• **Entries**
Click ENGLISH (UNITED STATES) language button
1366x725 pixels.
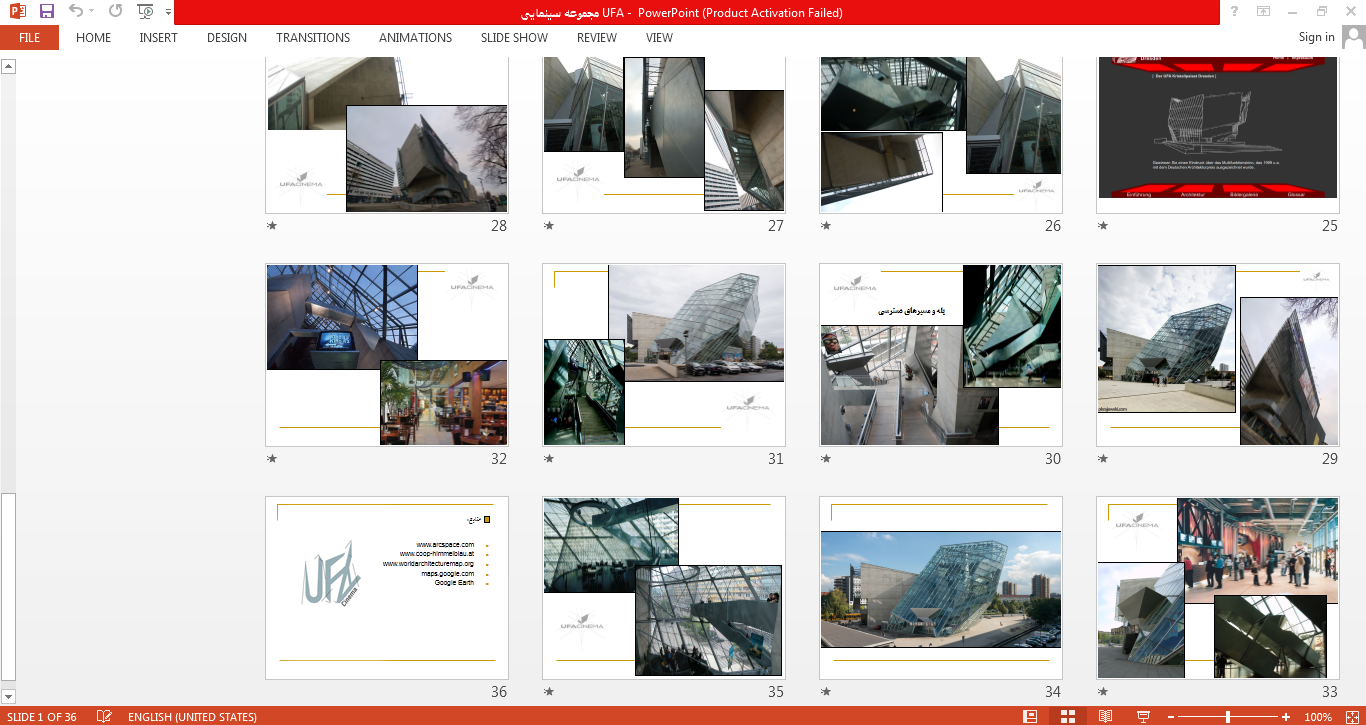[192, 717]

==

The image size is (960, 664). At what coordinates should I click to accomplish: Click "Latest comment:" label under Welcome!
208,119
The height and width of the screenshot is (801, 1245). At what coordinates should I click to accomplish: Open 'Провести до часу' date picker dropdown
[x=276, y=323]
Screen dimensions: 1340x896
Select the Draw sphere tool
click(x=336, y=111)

---

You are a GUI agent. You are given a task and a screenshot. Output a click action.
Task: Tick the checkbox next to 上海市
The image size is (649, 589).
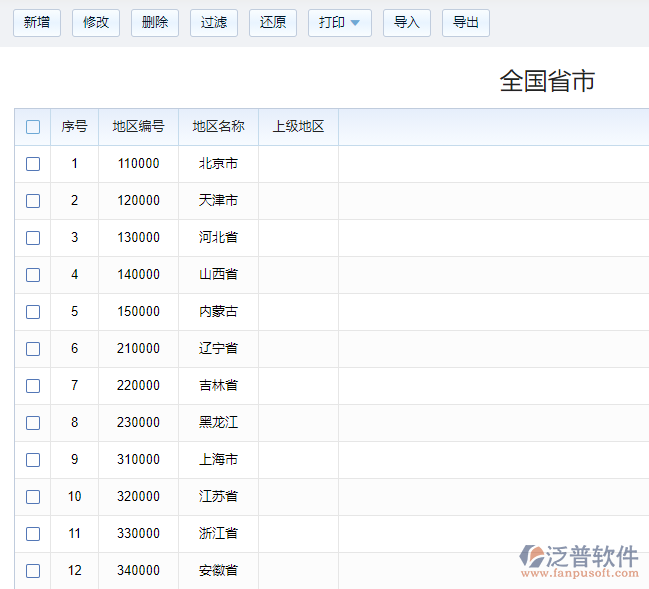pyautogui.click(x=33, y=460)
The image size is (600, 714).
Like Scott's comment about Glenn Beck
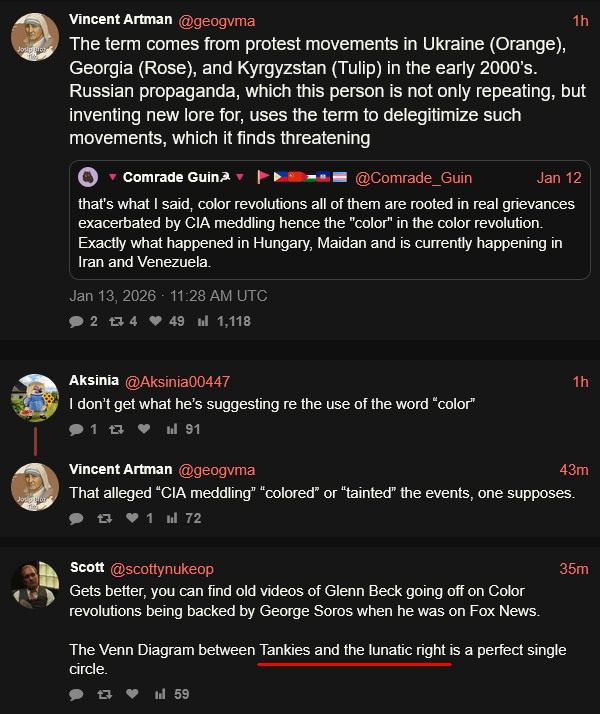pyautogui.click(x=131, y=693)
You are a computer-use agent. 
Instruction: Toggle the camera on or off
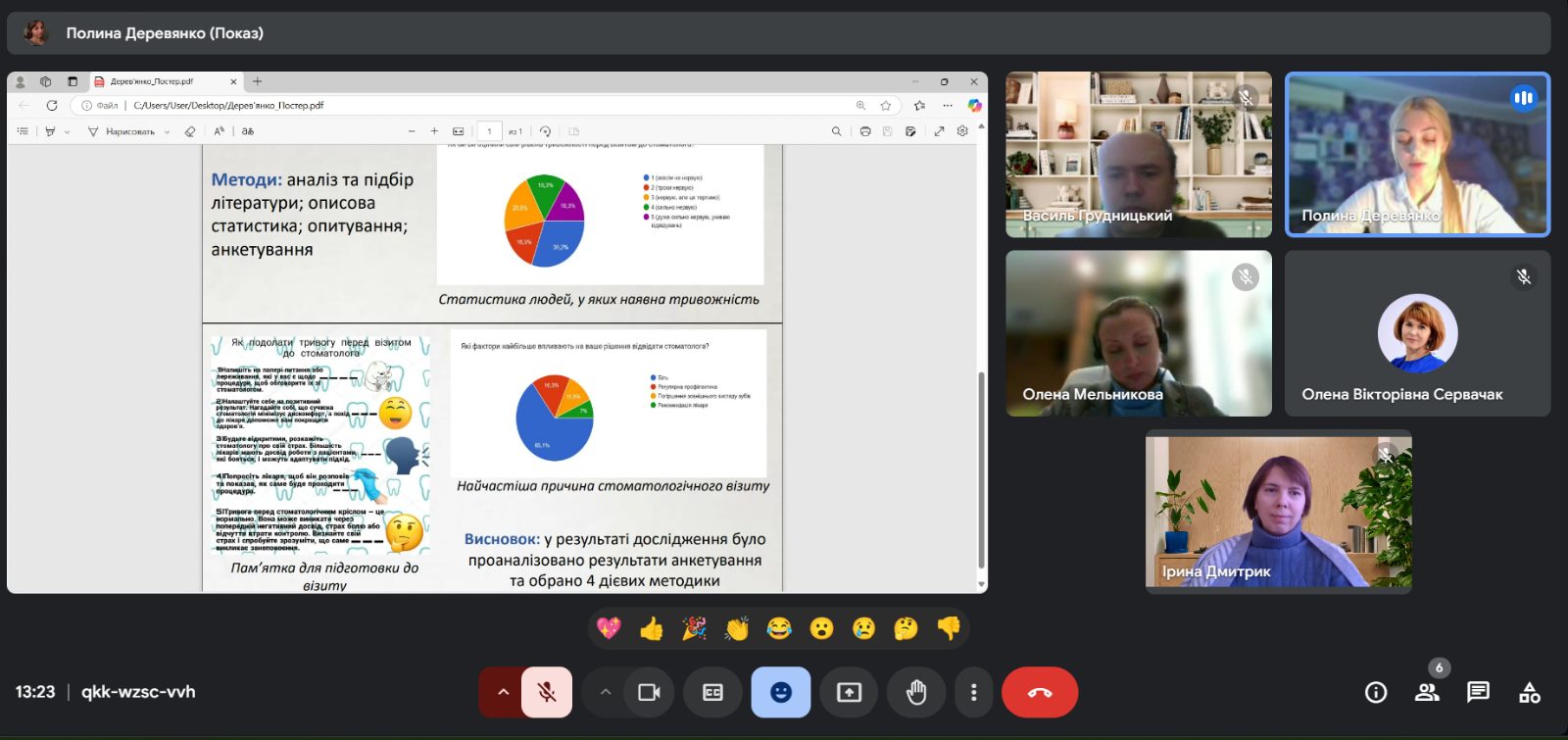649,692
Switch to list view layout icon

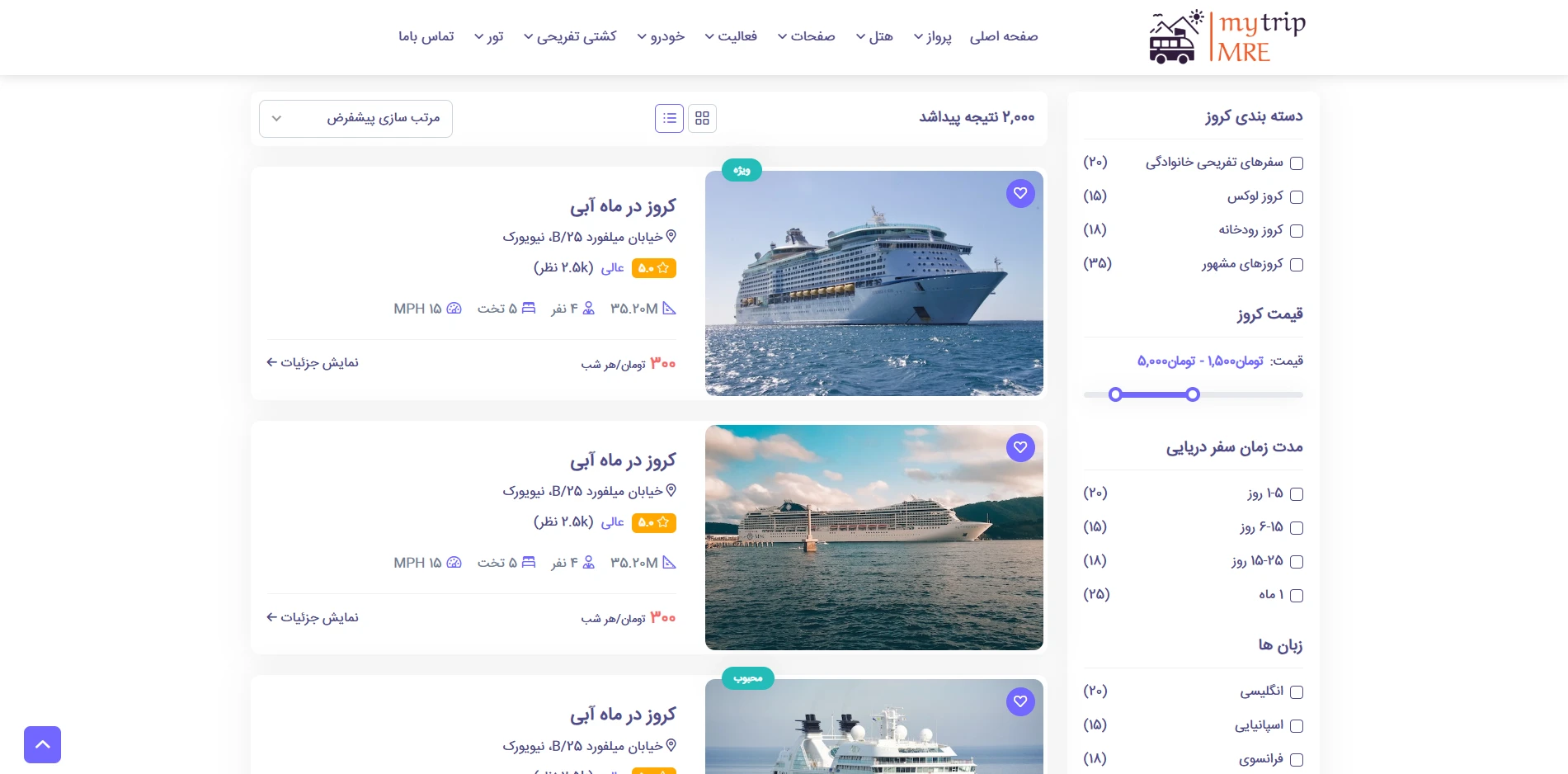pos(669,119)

• **Aim**
Write out the entries again, from the line containing "You are a GUI" through the line containing "pos(669,119)", both ends included, with every click coordinate in the answers multiplied by 0.7 and rounded to a whole number, halves rounding up. Leave all other text and numbers in those lines as they are, and omit the pictures.

• **Result for this exercise**
You are a GUI agent. You are given a task and a screenshot. Output a click action.
Task: Tick the checkbox next to 上海市
The image size is (649, 589).
pyautogui.click(x=23, y=322)
The image size is (600, 714).
Like Scott's comment about Glenn Beck
pyautogui.click(x=92, y=485)
You are a computer-use agent. 
Instruction: Toggle the camera on or off
454,484
Switch to list view layout icon

pos(468,83)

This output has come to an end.